• [Data shown]:
○ ○ ○ ○ ○
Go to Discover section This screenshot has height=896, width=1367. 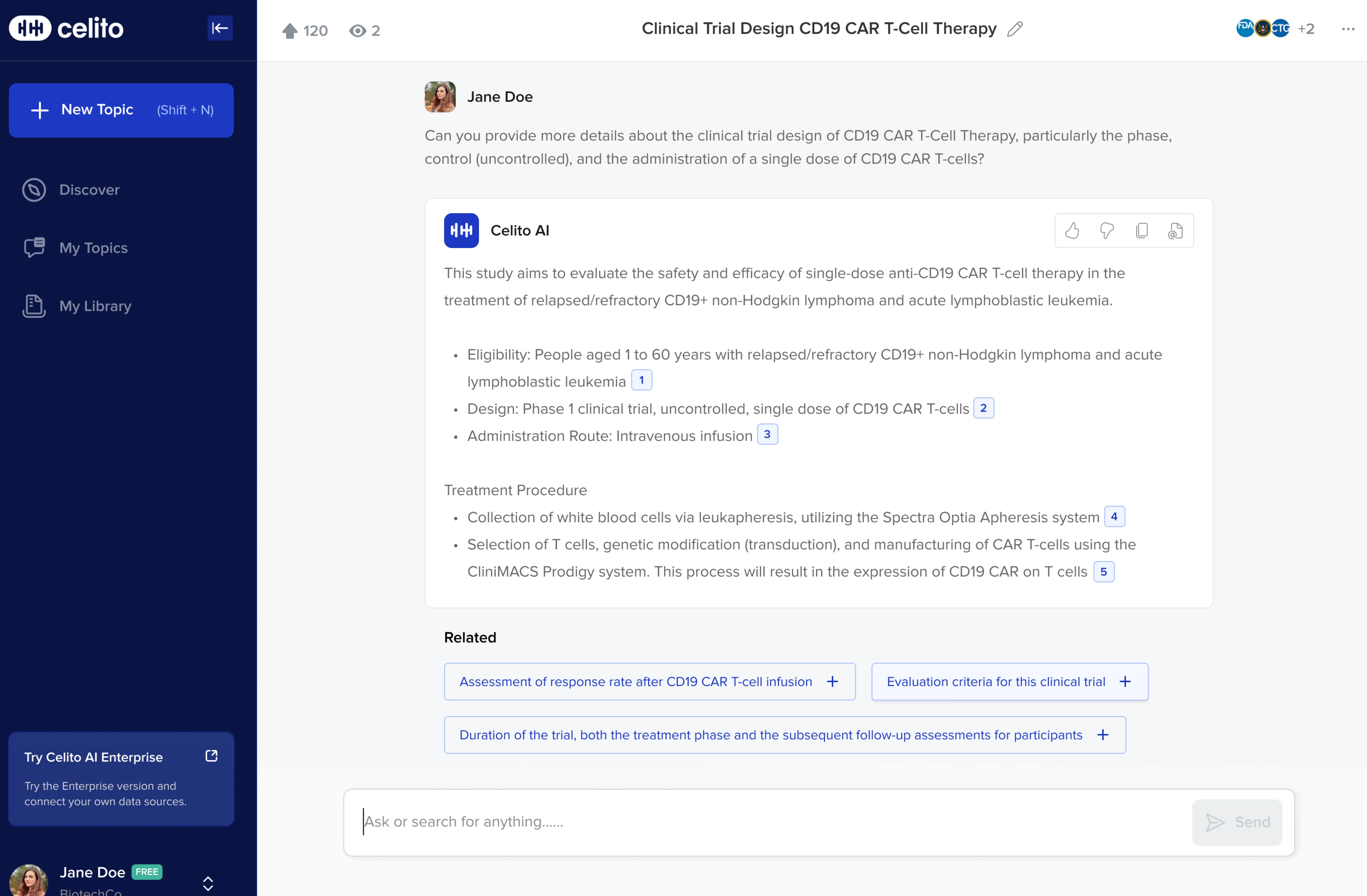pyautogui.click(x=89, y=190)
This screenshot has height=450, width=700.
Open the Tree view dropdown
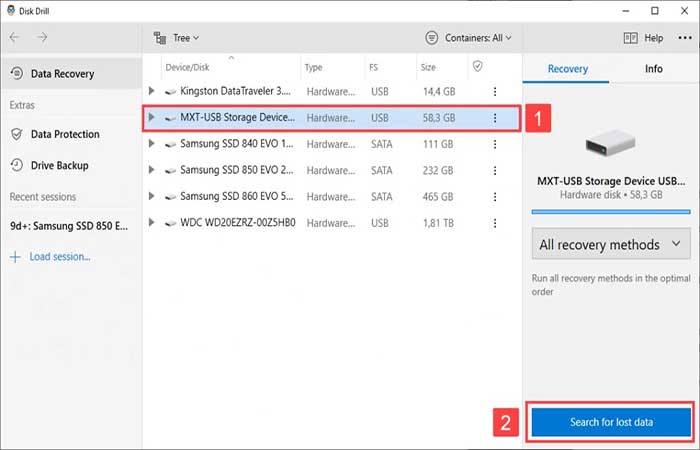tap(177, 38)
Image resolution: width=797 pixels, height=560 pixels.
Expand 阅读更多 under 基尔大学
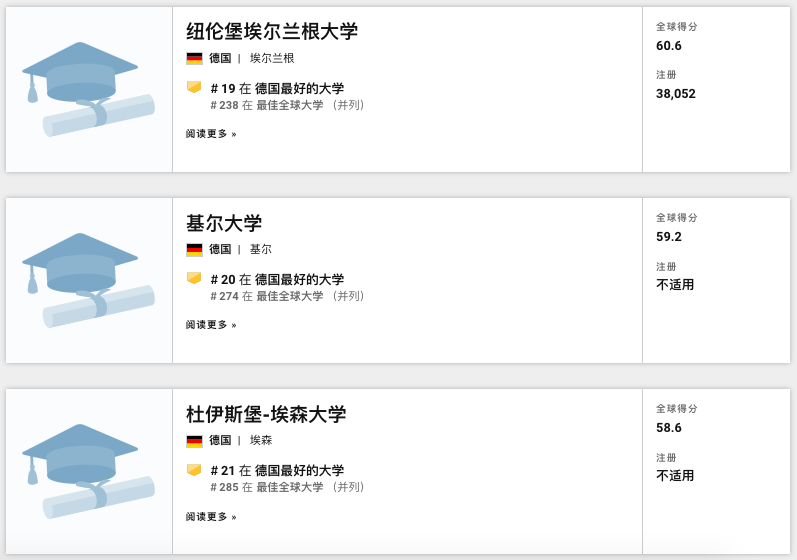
○ ○ ○ ○ ○
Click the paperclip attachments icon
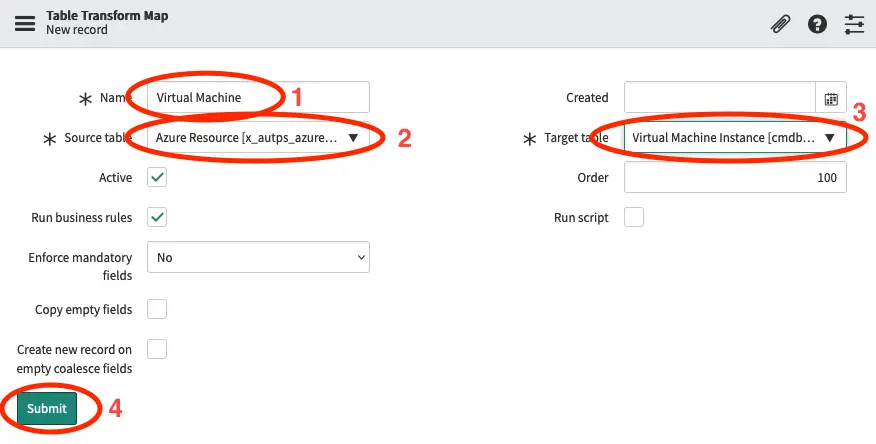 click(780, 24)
○ ○ ○ ○ ○
• [Objective]:
Copy the entries verbatim, starting at the line that contains "This screenshot has height=450, width=700." and ending at the line that contains "Expand 阅读更多 under 基尔大学". Omit the pictures from your copy.

• [Complete answer]:
This screenshot has height=450, width=700.
Open the Tree view dropdown
tap(177, 38)
Image resolution: width=797 pixels, height=560 pixels.
Expand 阅读更多 under 基尔大学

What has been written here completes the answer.